__DIRECTIONS__.
Skip the pictures. Return exactly the lines from the one containing "Given: Click the 636,000 average cost value" through the end of the entries below.

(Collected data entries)
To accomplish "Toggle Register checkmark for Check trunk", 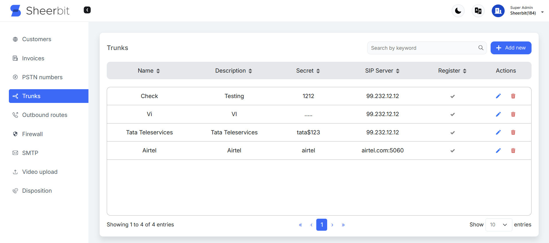I will pyautogui.click(x=452, y=96).
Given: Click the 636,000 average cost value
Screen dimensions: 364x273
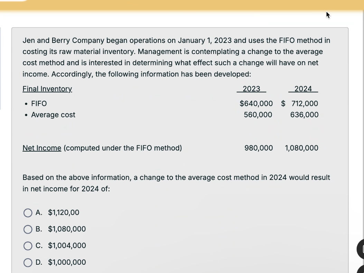Looking at the screenshot, I should (305, 115).
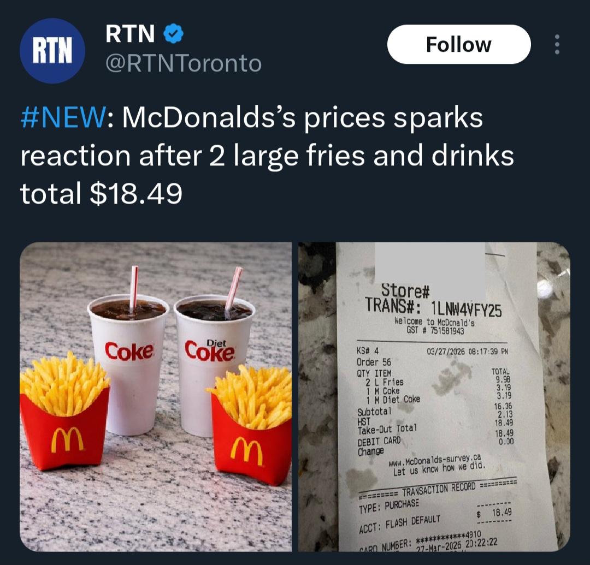Open the @RTNToronto handle link
590x565 pixels.
tap(184, 63)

__ANSWER FOR THE TASK__.
Given: Click the 636,000 average cost value
Screen dimensions: 364x273
Looking at the screenshot, I should (305, 115).
Open the @RTNToronto handle link
590x565 pixels.
tap(184, 63)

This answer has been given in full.